What intrigues about Faust is not the prurient possibilities of limitless knowledge and consequenceless evil but the quick descent and slow realisation and finally, the horror.
I’ve been thinking about Faust a lot lately, not – I hasten to add – as a role model, although there is certainly something to be said for getting the best out of every situation. It is more that I have been noticing the prevalence of the Faust-type in different guises.
The most obvious in retrospect was crooked cop Vic Mackey of The Shield, a man with no need of an external Mephistopheles. Mackey was bad from the start, seven seasons ago, shooting dead a fellow officer and committing the equivalent of the Great Train Robbery in the nastiest part of LA, where immigrant gangs dance with drugs and guns. Mackey got worse.
Throughout the show’s run, he sacrificed what the rest of us would identify as justice to his own perverse sense of right, which was often equated with personal gain. Every solution brough another problem in a chain so complex it was rarely clear who was doing what and why.

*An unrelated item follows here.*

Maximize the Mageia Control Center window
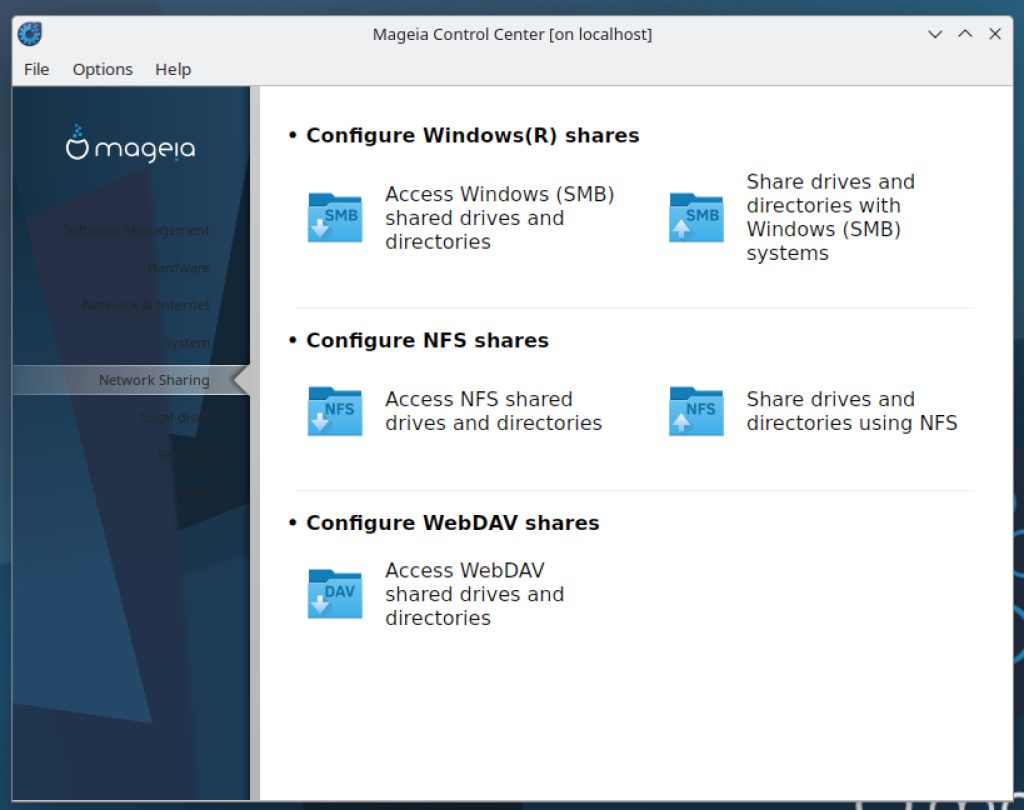This screenshot has height=810, width=1024. [x=965, y=34]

The final link – or at least the fade to black – featured Mackey, a violent, profane, autocratic (in the true sense of the word) cop chained to a desk job, a new penpusher in a corporate world. This was the solution to his sequence of problems, but it was also his damnation, as the camera lingered on him, last in his office at night, the only sound the neon light buzzing endlessly.
Another Faust is closer in time and location to Goethe’s: Ibsen’s surreal verse-play Peer Gynt, which anticipated Freud by having the fabulist Gynt meet his own subconscious. Staged by the National Theatre of Scotland at the Barbican (after their knockout Black Watch), the play is transferred from Norway to the Scottish wilds, but all the grotesqueries and horrors are kept.
This doesn’t sound promising for Faust, but when presented with the love of a good woman (Solveig for Gretchen), he abandons her for sexual pleasure, violence at the hands of the trolls (really) and a life of arms-dealing wealth in decadent Africa. Eventually he is taken to an asylum (or has he always been mad?) and on his return home (in the NToS’s version, on easyJet), he witnesses his own funeral.
The NToS is a rootless company, with no home theatre, and it is a brave attempt to present such a forbidding, difficult play around the country. What makes it successful is the emotion is draws out of Gynt’s descent, first smothered under his vile plutocratic self, but brought out in the asylum. That Gynt may eventually be redeemed does not mean he has not embraced the values of Faust.
Whereas Goethe’s Faust wanted knowledge, Vic Mackey and Peer Gynt both want wealth, but all three sacrifice their humanity. They prove the enduring popularity of an archetype whose vileness we are attracted to because, perhaps, we understand what drives them. There will always be room for more Fausts.